▶ Dataset records
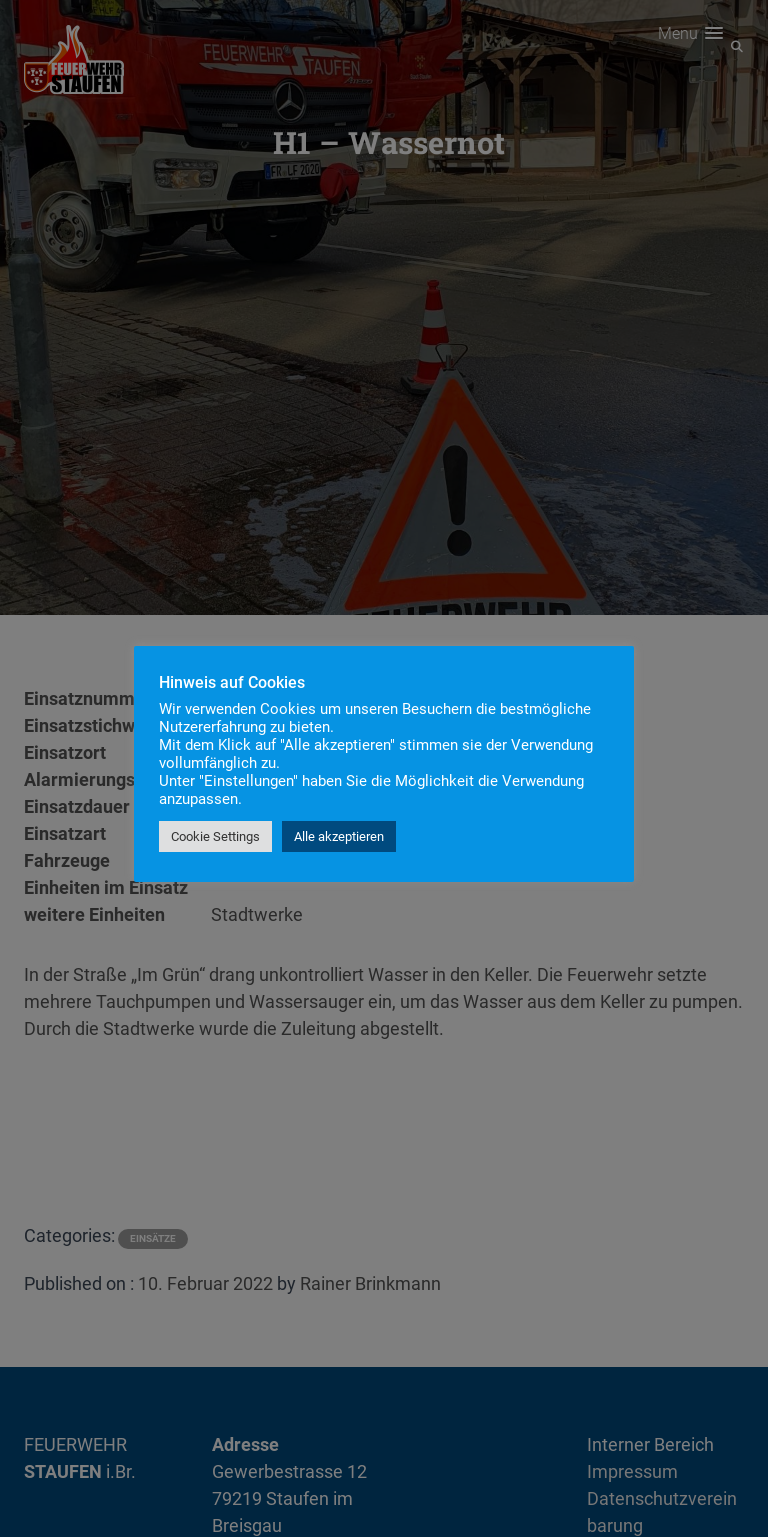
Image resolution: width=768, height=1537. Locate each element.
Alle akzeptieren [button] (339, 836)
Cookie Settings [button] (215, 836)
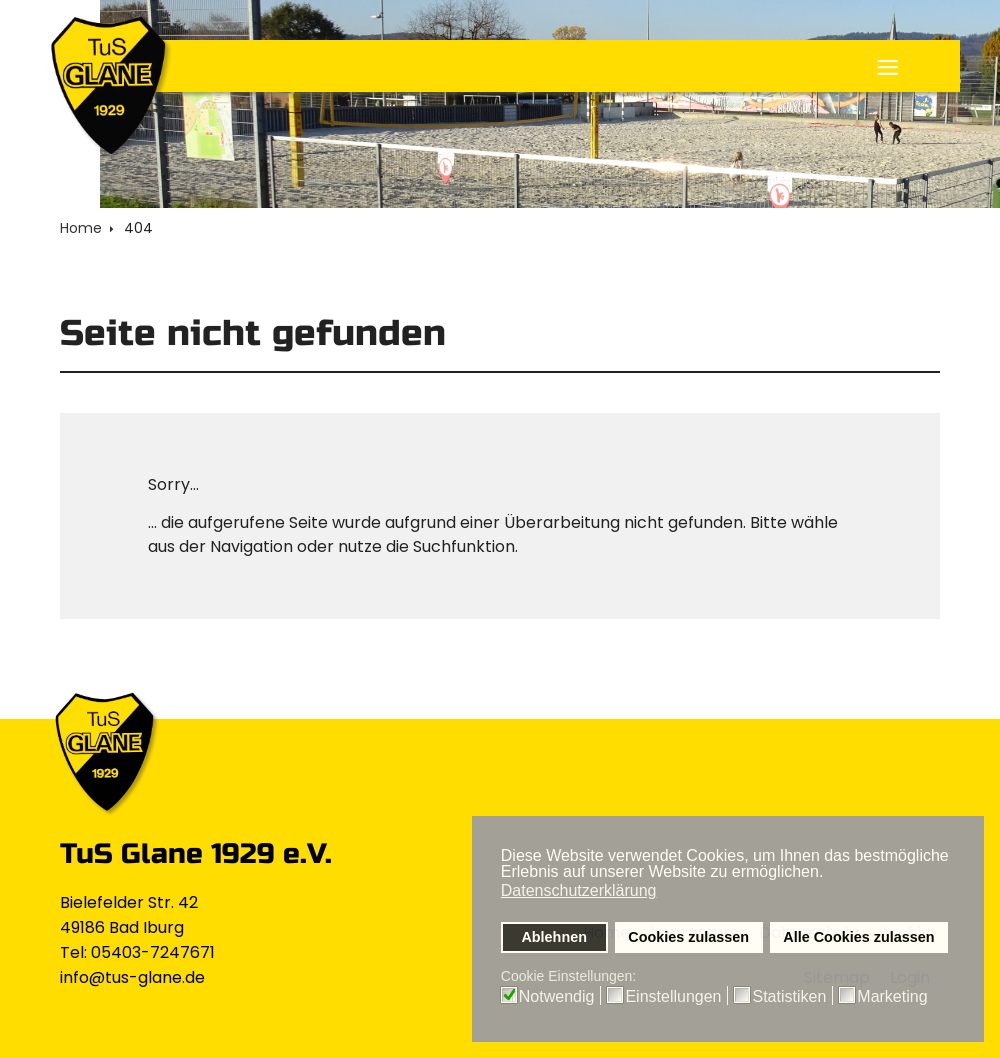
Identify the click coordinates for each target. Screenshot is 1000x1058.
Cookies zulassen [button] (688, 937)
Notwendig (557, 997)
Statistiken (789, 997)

--

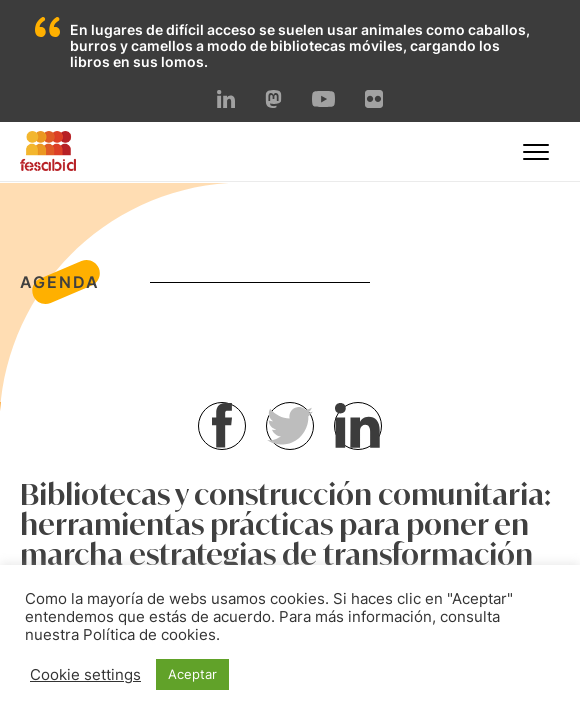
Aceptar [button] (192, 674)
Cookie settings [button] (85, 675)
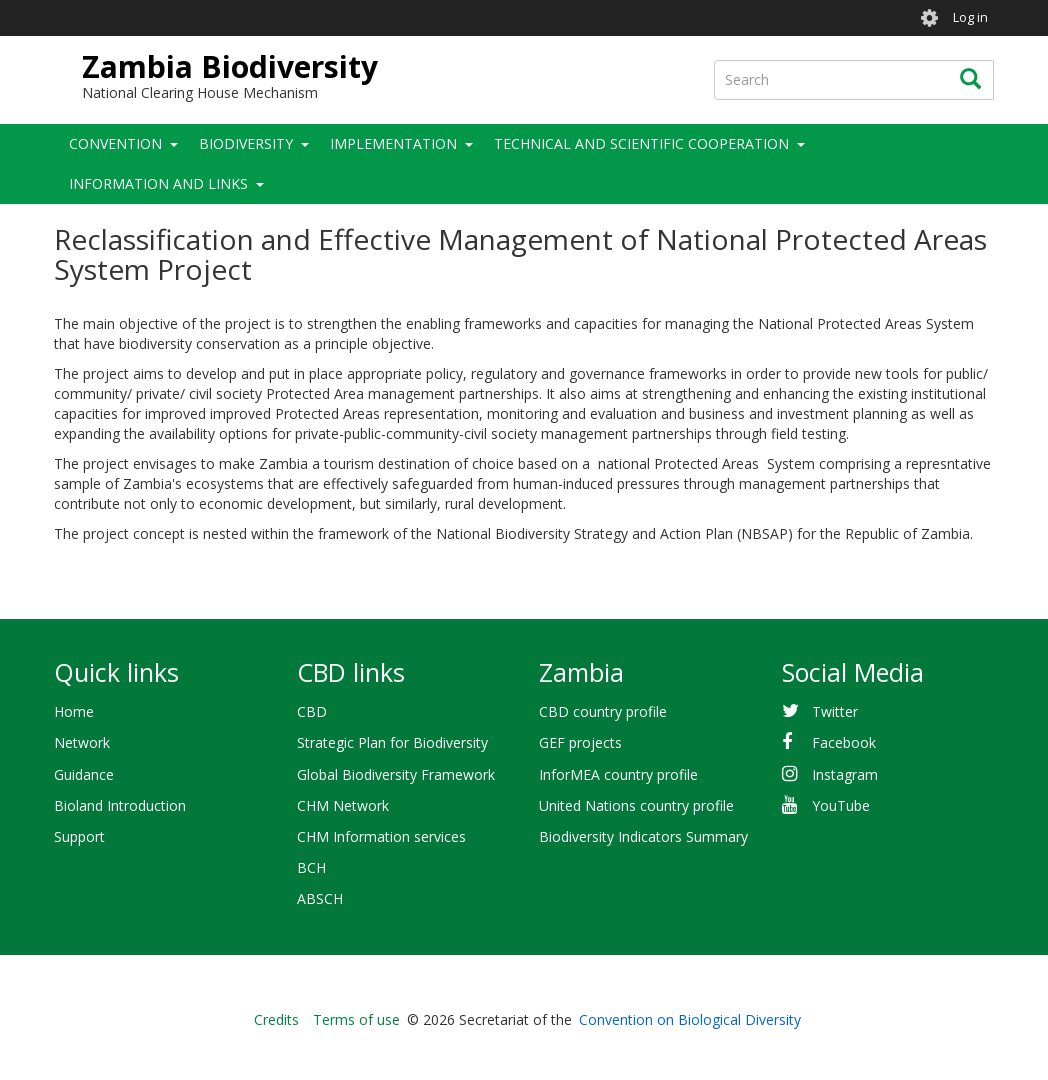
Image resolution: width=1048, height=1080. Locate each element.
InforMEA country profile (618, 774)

---

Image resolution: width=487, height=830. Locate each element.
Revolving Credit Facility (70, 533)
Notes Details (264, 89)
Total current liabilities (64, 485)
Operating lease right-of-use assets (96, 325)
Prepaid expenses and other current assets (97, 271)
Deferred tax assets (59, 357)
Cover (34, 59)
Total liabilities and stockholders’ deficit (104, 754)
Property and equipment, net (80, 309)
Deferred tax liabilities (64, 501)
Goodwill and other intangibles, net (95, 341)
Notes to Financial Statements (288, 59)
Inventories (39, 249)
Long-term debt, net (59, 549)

▶ Problem requirements
Starting at the line containing "Cookie settings [button] (85, 675)" and ending at the line containing "InforMEA country profile (618, 774)", recast that stretch of the listing as a numbered list with no blank lines. Leave the pictures out.

▶ Written answer
1. Cookie settings [button] (85, 675)
2. Image resolution: width=1048, height=1080. Locate each element.
3. InforMEA country profile (618, 774)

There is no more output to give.